On to that “conscious, contemptible manipulation of the budget rules.” What’s it about, and why are Democrats and Republicans alike only too happy to do it? It’s simple: All the money that goes into Roths is post-tax, not pre-tax, so the revenues from the accounts show up immediately. What don’t show up (but what start piling up from the beginning) are the deficits that Roths create. Fudging the numbers with upfront revenue can make budgets look good, but it’s all smoke and mirrors. The taxes on contributions are the only revenue that Roths will ever raise. Unlike other retirement accounts, Roths pay no taxes on capital gains; unlike other accounts, they will never pay back Uncle Sam for their tax-free growth.
Len Burman is the director of the nonpartisan Tax Policy Center in Washington, DC. He’s called Roth accounts a numbers game, “bringing in more now, but giving up much more in the future” via foregone revenues. As he sees it, “‘Passing on more financial problems to our kids is really irresponsible. We’re leaving them a weak budget situation to begin with. Cutting off a major source of revenue [taxes on retirement account capital gains] makes no sense.'”
None at all, and the accounts are inherently unfair as well.
Compare Roths to regular IRAs, 401(k)s, 403(b)s and all other retirement accounts. All except Roths ultimately pay tax both on contributions and capital gains. Roths pay no taxes on gains. All accounts except Roths require minimum distributions from age 70 and a half onward. It’s possible for Roths to be passed on, undistributed and tax-free, into the 22nd century.

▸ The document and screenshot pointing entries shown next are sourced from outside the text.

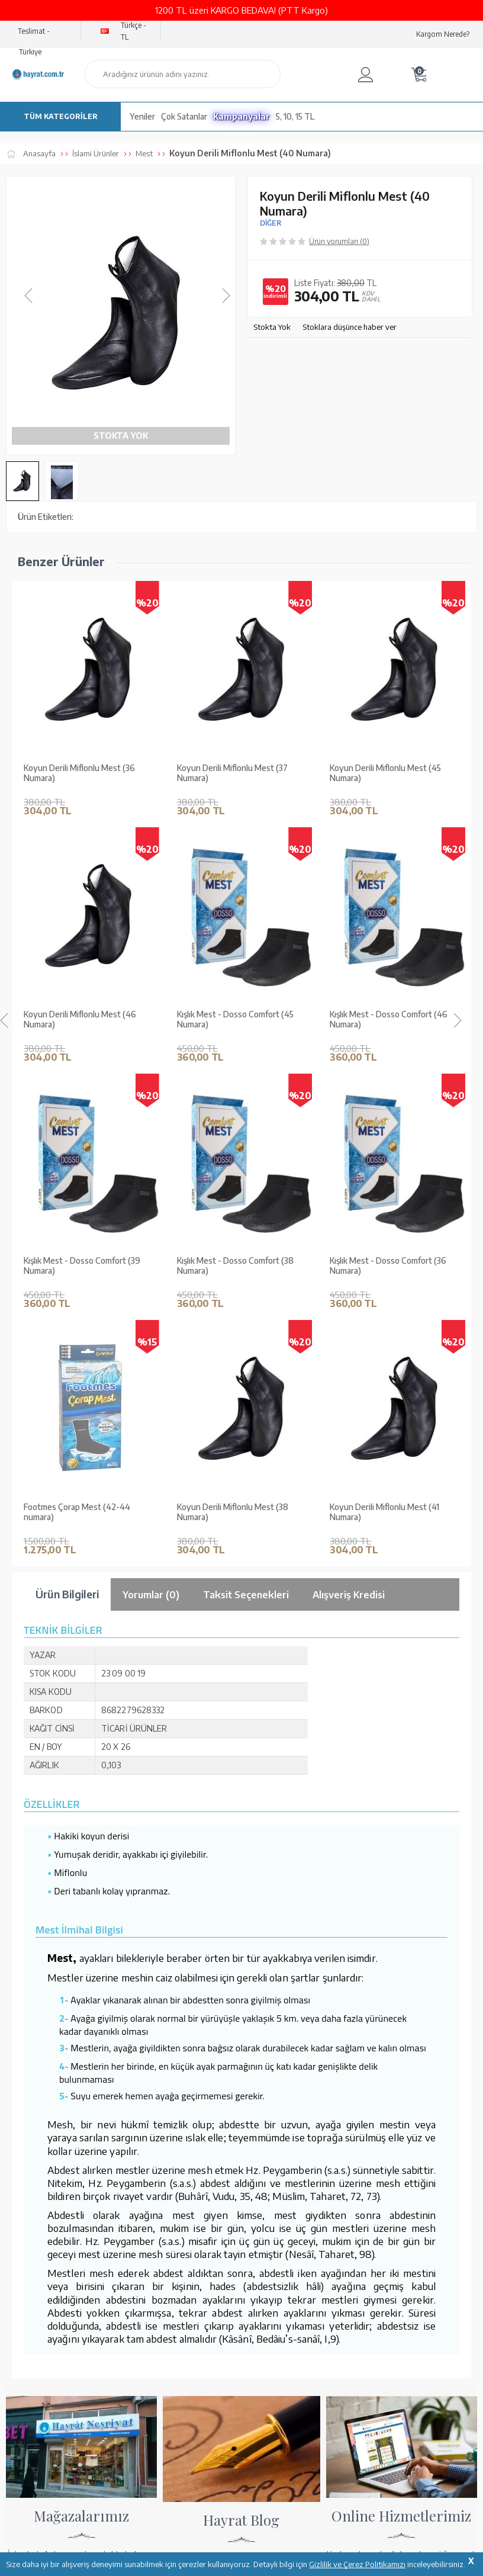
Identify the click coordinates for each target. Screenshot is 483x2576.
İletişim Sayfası (31, 2419)
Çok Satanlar (184, 116)
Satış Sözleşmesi (195, 2210)
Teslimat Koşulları (197, 2179)
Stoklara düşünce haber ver (349, 327)
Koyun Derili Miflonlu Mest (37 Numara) (79, 773)
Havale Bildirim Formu (366, 2210)
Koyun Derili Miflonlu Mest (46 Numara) (386, 773)
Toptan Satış (27, 2210)
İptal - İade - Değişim (363, 2265)
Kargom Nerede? (442, 34)
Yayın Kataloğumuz (38, 2256)
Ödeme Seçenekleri (361, 2179)
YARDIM (281, 2472)
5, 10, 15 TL (295, 116)
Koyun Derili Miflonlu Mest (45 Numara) (232, 773)
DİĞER (271, 223)
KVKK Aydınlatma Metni (208, 2256)
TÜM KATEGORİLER (61, 116)
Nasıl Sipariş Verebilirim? (369, 2280)
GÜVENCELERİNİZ (185, 2472)
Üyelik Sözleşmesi (197, 2225)
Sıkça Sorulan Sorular (203, 2271)
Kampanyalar (241, 116)
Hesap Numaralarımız (365, 2194)
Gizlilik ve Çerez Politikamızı (357, 2564)
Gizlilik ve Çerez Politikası (211, 2241)
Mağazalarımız (31, 2194)
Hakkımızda (26, 2179)
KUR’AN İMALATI (58, 2472)
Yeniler (142, 116)
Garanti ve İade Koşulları (208, 2194)
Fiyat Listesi (26, 2271)
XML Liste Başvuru (37, 2225)
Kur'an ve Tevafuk (36, 2241)
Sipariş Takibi (350, 2249)
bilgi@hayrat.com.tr (40, 2404)
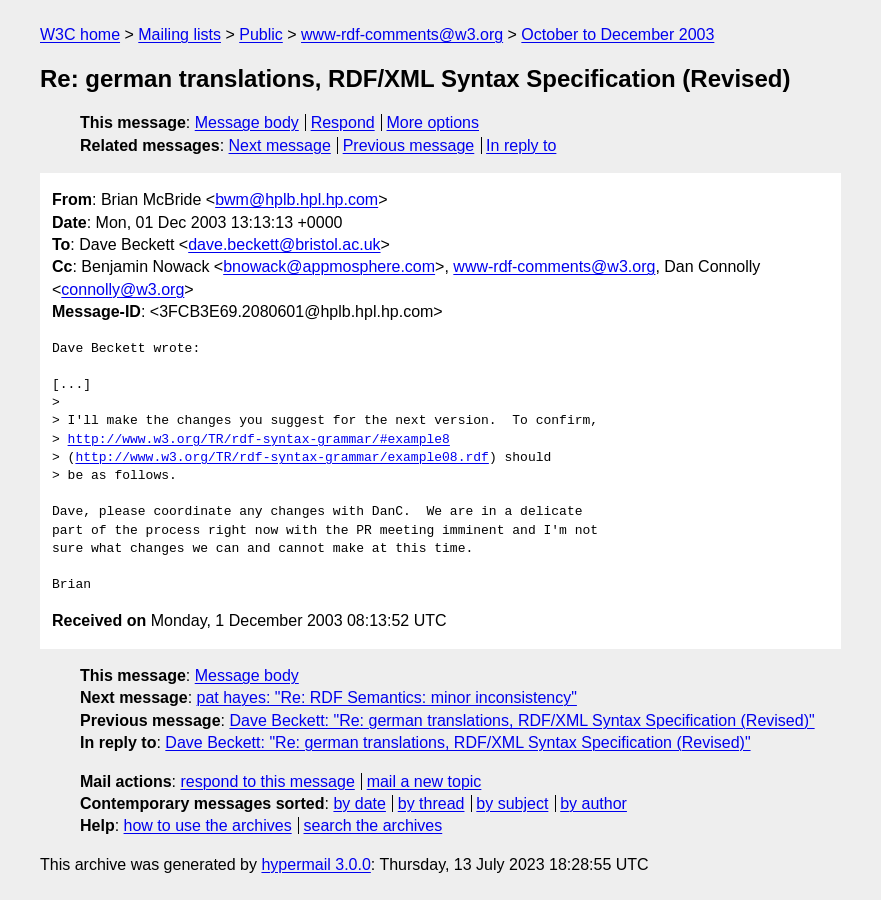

In addition, the income limit that formerly kept the rich from having Roth accounts at all was removed by President George W. Bush (though the removal didn’t take effect until after he left office). Obama has made Roth moves as well. As part of the “fiscal cliff” deal in 2012, he opened the door to earlier conversions from regular 401(k)s to Roths. His new myRA accounts, set to debut by year’s end, are also Roths.
Taken together, all these steps are costing the Treasury untold amounts every year in lost revenue. The numbers can only grow larger, and add immeasurably to the federal deficit, as the years go by. Here, from an earlier piece, are three simple ways to rein in Roth losses:
Abolish conversions. The largest Treasury losses will come from the largest Roth accounts, i.e., conversions. Congress should call a halt to Roth conversions. At a minimum, it should restore the $100,000 gross income ceiling that kept Roth conversions out of the hands of the rich.
End Roth startups. Other retirement plans are genuine two-way bargains: Savers enjoy tax advantages, but repay the country via taxable distributions. Roths eat away at the United States’ fiscal future, taking ever-bigger bites as more accounts come on-stream. The second reform, just as important as the first, is to stop opening new Roth IRAs.
Require distributions. Minimum distribution requirements – standard on all other retirement plans – have never applied to Roths. Accounts created under the “fiscal cliff” agreement were set to require distributions, and Congress should extend the rule to all Roths. Tax-free payouts could pump extra money into the economy, and give governments at all levels a chance to recoup at least some of their lost revenues.
Roth accounts were a deception from the start, and everybody knew it. It’s time for the elephants and the donkeys to do the right thing: to hit the brakes on the Roth blunder.